#### EXERCISE REQUIREMENTS
With pictures excluded, copy word for word the lines in the data below from the line containing "Open the 映像 card monitor icon" through the line containing "317x206 pixels.".

(Records from a data source)

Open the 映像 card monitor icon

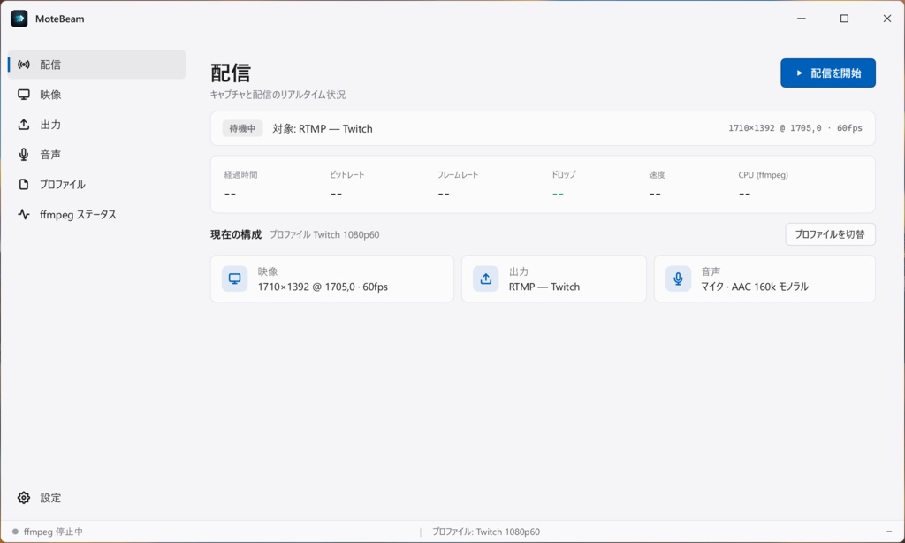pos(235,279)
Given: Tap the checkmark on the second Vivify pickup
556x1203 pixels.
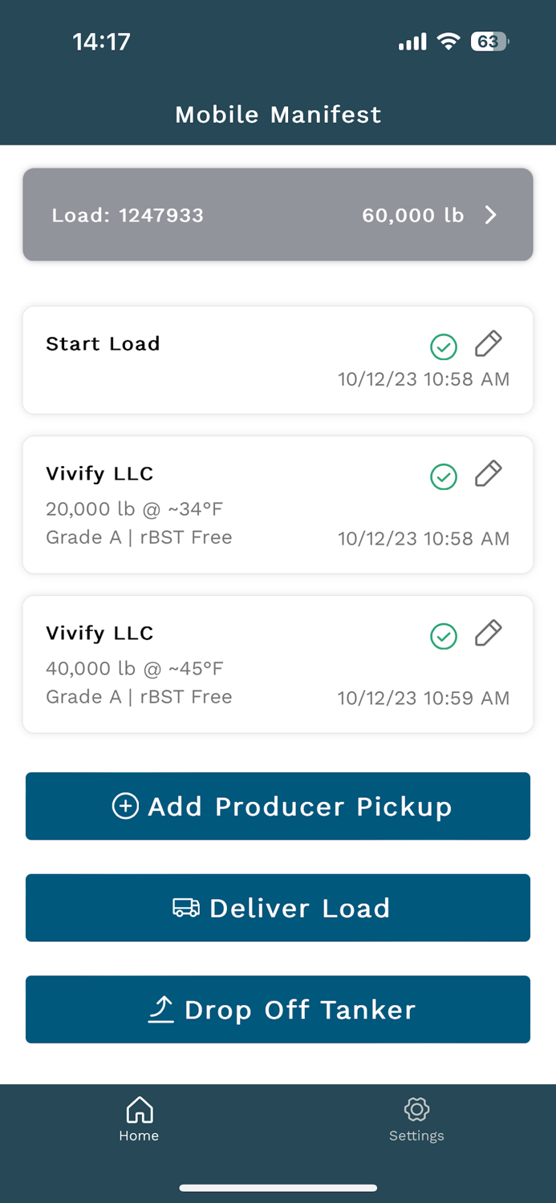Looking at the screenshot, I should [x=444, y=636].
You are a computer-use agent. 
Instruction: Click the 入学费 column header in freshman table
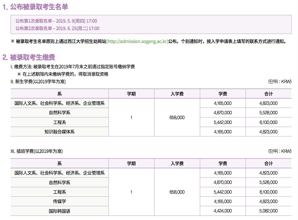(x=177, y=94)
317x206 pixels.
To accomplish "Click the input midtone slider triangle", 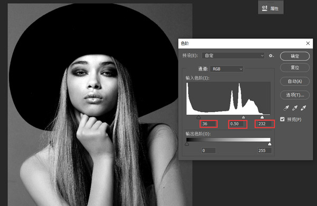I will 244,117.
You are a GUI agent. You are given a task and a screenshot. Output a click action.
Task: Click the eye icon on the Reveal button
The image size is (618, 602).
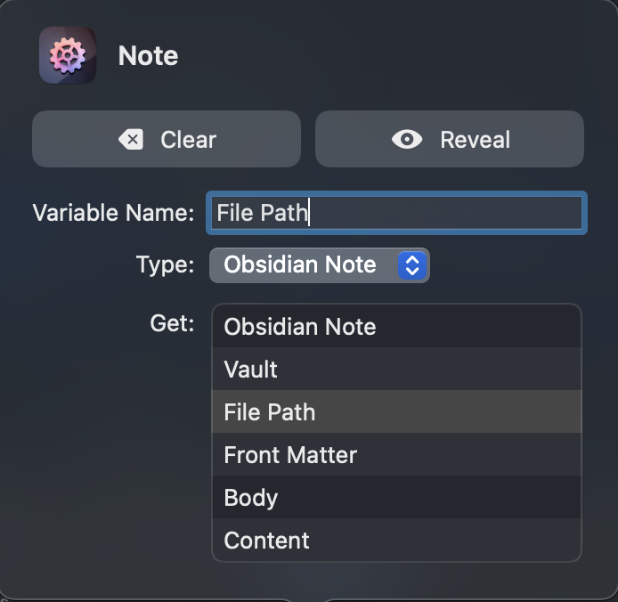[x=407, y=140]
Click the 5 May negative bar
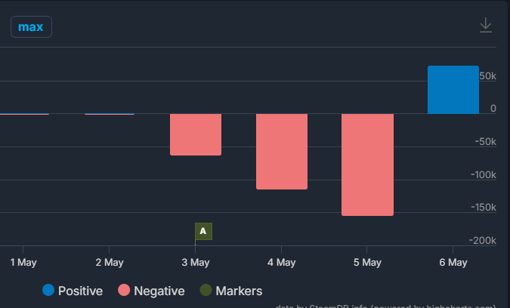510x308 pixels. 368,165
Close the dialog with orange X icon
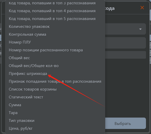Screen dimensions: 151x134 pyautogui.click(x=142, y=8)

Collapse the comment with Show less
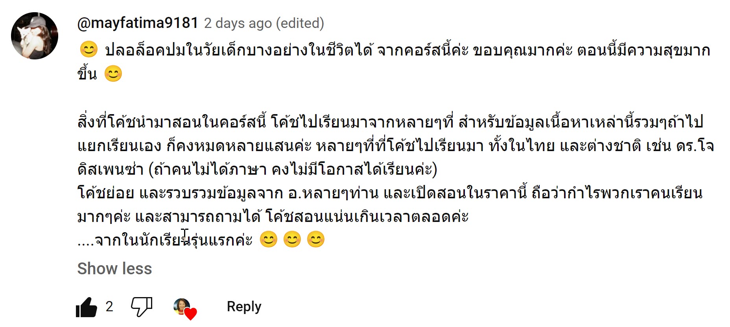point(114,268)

==

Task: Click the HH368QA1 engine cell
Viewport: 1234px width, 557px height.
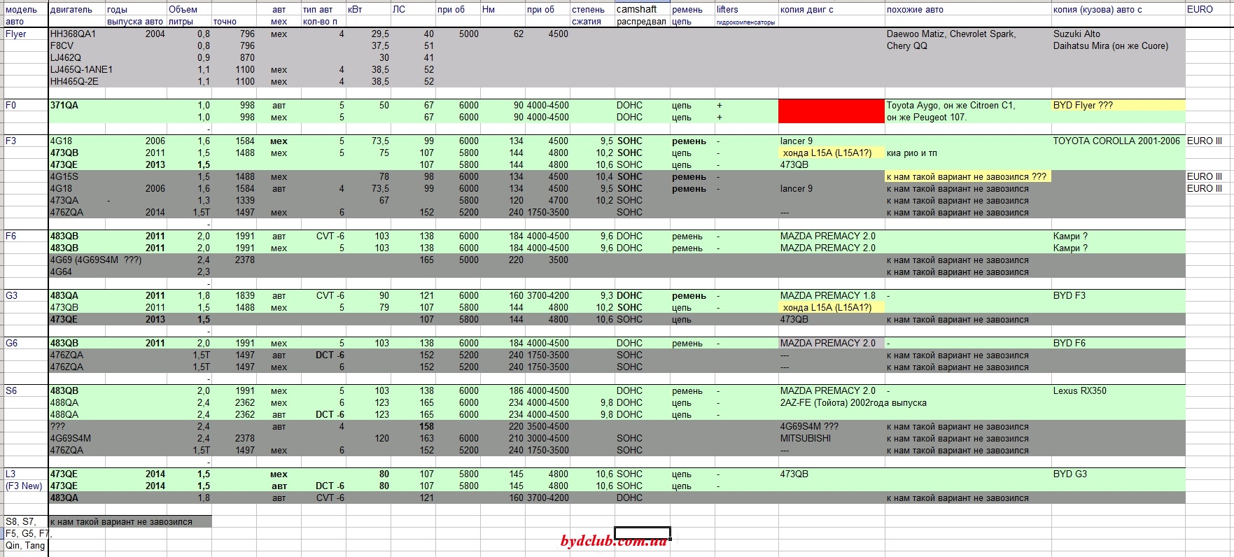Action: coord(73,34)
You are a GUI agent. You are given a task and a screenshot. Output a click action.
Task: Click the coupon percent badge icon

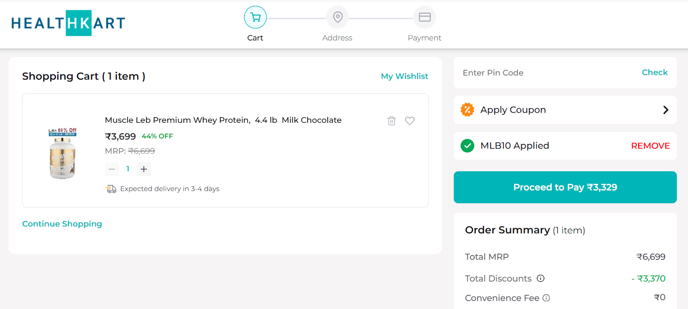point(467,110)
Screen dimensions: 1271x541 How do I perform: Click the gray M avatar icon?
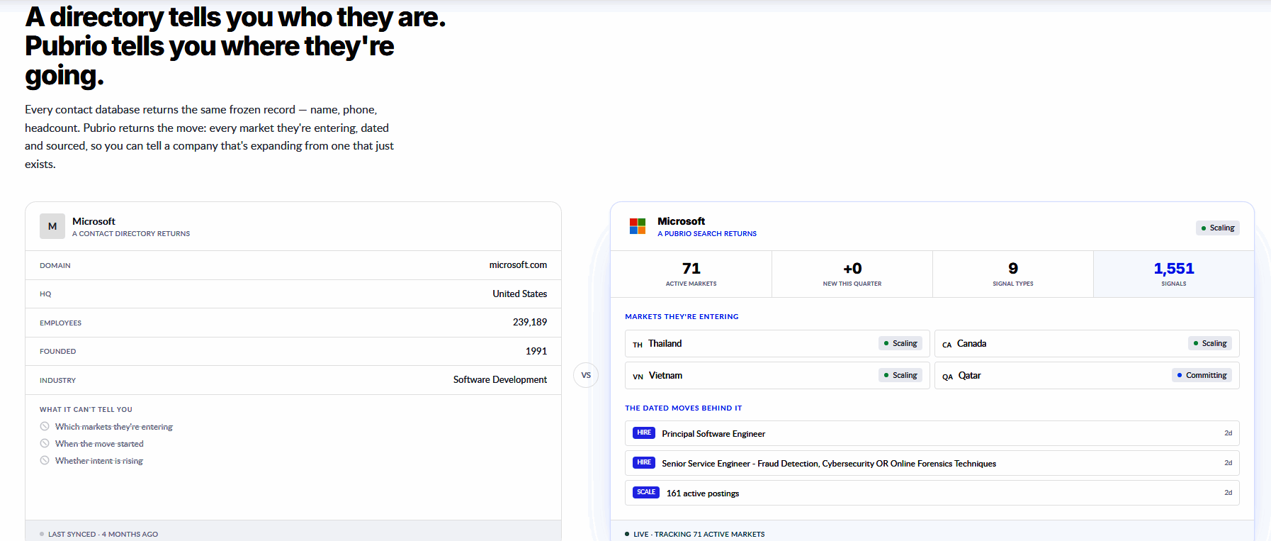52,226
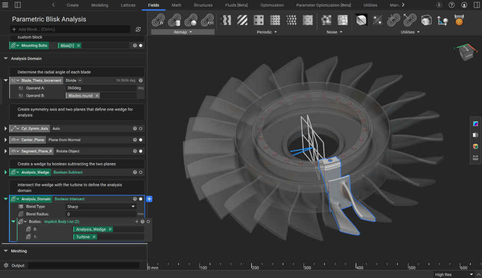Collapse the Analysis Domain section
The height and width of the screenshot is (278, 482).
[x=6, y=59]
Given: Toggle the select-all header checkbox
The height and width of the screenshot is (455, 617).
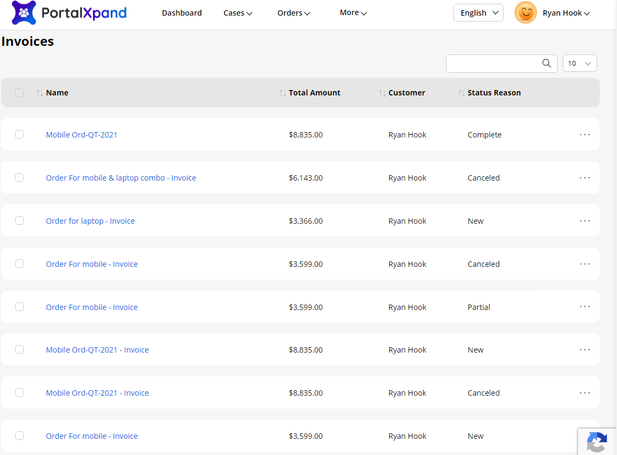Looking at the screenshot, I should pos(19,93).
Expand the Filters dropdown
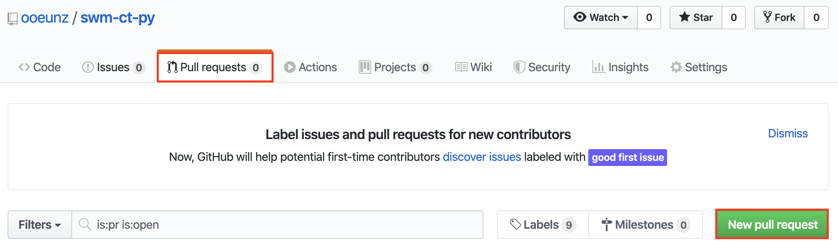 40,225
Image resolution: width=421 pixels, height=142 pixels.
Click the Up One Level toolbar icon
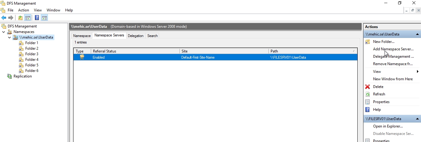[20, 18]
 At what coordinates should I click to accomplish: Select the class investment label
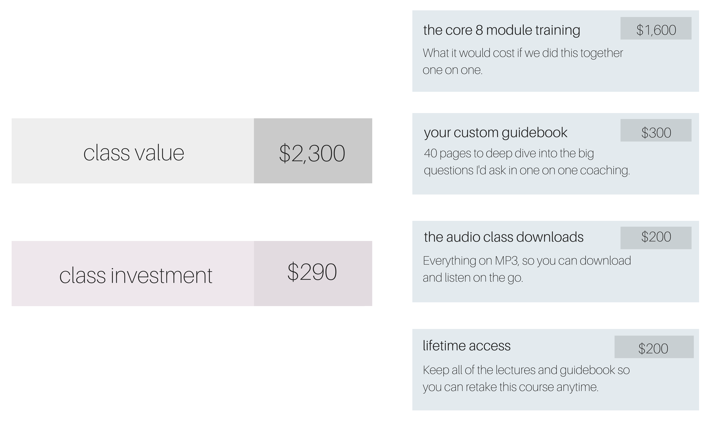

* * *

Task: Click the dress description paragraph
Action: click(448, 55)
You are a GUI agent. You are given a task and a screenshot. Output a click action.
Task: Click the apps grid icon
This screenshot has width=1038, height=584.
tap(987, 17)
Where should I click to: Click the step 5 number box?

#### EXERCISE RESPONSE
Open the 映像 card monitor icon

pos(235,279)
Given: Tap the checkmark on the second Vivify pickup
556x1203 pixels.
Looking at the screenshot, I should [x=444, y=636].
You are a computer-use agent. 
Instruction: Click the 入学费 column header in freshman table
(x=177, y=94)
317x206 pixels.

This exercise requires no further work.